* Lista de atividades:
**A.** No texto sobre Fernando Sarney e Paulo Guimarães, para qual cidade PG foi morar?
**B.** Repita o trecho do texto sobre Fernando Sarney e Paulo Guimarães que vai de "Depois de Paulo" até "negócios com PG.".
**C.** Dê continuidade ao texto sobre Fernando Sarney e Paulo Guimarães a partir do ponto em que ele termina.
**** Texto fornecido ****
Depois de Paulo Guimarães virar alvo de investigação do Ministério Público, da Receita Federal e da CPI do Narcotráfico, Fernando Sarney espalhou em São Luís que não fazia mais negócios com o antigo parceiro. O próprio PG foi morar em Miami, onde diz a amigos que vive de renda. Em março do ano passado [2008], a Polícia Federal descobriu que a parceria não foi desfeita. Numa conversa por telefone, gravada com ordem judicial, Fernando Sarney trata de negócios com PG.

Quando o assunto fica mais delicado, Fernando, preocupado com o grampo telefônico, diz a PG para continuar a conversa por mensagem de texto com outra pessoa. Em seguida, Fernando liga para sua secretária e pede a ela que informe a PG que a mensagem deveria ser encaminhada a Ana Clara, a filha de Fernando que mora em São Paulo e é um dos alvos da investigação da Operação Boi Barrica. O próprio Fernando telefona para Ana Clara e avisa que Paulo Guimarães, que “está tratando daquele negócio”, vai entrar em contato com ela.
**** Extrato de dados ****
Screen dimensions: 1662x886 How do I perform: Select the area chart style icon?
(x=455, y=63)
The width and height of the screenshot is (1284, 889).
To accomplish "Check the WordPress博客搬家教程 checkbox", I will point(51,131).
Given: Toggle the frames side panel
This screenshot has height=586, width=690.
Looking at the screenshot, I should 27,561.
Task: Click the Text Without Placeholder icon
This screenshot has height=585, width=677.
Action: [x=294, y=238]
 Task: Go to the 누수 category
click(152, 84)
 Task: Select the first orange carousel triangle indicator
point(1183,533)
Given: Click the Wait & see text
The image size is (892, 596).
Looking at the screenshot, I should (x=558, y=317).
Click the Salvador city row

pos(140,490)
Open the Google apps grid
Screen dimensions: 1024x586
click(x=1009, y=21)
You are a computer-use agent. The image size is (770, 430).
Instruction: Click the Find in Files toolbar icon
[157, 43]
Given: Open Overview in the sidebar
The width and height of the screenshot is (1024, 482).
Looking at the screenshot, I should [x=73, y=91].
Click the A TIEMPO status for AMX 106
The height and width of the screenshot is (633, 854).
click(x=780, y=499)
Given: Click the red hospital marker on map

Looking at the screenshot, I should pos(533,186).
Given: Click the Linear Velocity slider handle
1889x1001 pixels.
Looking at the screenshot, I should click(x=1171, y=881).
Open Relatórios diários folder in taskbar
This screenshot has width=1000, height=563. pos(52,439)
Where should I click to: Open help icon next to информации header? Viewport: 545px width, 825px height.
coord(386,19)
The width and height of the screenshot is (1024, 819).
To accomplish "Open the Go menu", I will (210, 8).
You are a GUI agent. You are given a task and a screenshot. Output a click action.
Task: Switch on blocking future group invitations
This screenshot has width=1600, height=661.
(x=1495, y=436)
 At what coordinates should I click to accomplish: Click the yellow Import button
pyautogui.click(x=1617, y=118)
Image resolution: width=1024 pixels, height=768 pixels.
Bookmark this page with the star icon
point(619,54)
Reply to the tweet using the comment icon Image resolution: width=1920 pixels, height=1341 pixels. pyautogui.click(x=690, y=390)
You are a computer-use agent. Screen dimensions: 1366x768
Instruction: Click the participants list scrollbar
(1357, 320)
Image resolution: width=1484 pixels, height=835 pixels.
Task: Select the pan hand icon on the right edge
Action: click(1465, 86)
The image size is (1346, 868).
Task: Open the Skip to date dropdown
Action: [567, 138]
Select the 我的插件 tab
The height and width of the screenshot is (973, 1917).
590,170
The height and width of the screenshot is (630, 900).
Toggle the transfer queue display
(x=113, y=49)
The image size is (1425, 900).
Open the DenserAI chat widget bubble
****
* Respostas em ordem:
**A.** Miami.

**B.**
Depois de Paulo Guimarães virar alvo de investigação do Ministério Público, da Receita Federal e da CPI do Narcotráfico, Fernando Sarney espalhou em São Luís que não fazia mais negócios com o antigo parceiro. O próprio PG foi morar em Miami, onde diz a amigos que vive de renda. Em março do ano passado [2008], a Polícia Federal descobriu que a parceria não foi desfeita. Numa conversa por telefone, gravada com ordem judicial, Fernando Sarney trata de negócios com PG.

**C.**
No dia 4 de março de 2008, a Polícia Federal grampeou a troca de mensagens entre PG e Ana Clara. De acordo com a transcrição registrada no inquérito, a conversa que Fernando Sarney não queria ter por telefone ocorreu assim por e-mail:

Paulo Guimarães - Você quer receber aí no Rural (suposta referência ao Banco Rural) na próxima semana ou junto aqui e até a próxima semana pega aqui tudo de uma vez, você que escolhe.

Ana Clara - Como seria essa entrega aqui? Quem pegaria? Como seria feito?

Paulo Guimarães - Duas carradas de leite Ninho e duas de Perlagon preços da Nestlé com nota fiscal do distribuidor do Piauí, você arranja quem pega aí.

Ana Clara - Me lig de um bom n. (A transcrição em poder da PF é feita dessa forma, mas depreende-se que o sentido da frase é “me liga de um bom número.)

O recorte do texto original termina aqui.